# Task
Extract, word for word, each line from the line holding "This screenshot has width=1217, height=652." through the end of the records. Omit every picture.

[Stored data entries]
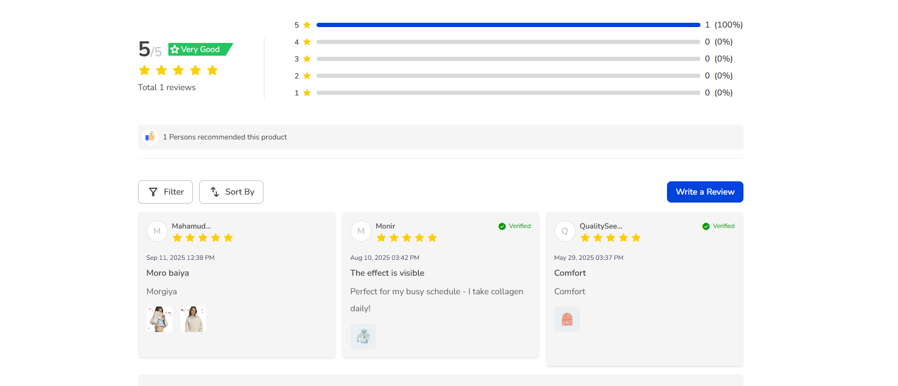Open first photo in Mahamud's review
898x386 pixels.
[x=159, y=319]
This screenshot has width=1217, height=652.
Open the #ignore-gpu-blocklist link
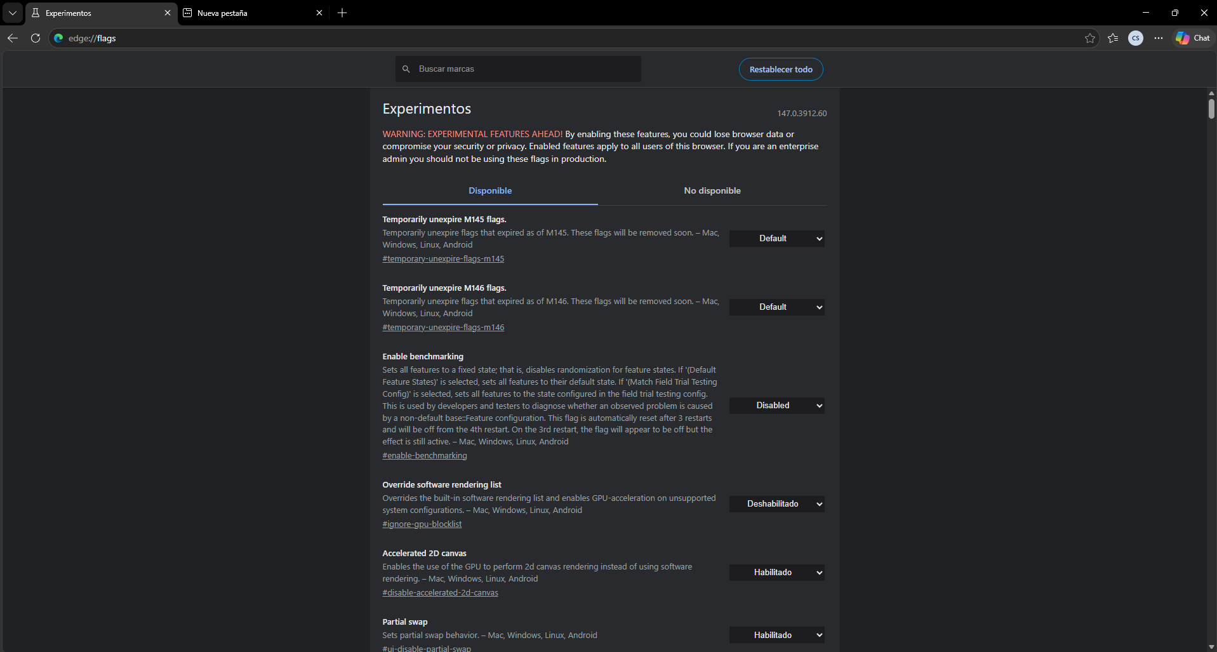click(x=422, y=524)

# Task result
This screenshot has width=1217, height=652.
Open the #ignore-gpu-blocklist link
click(x=422, y=524)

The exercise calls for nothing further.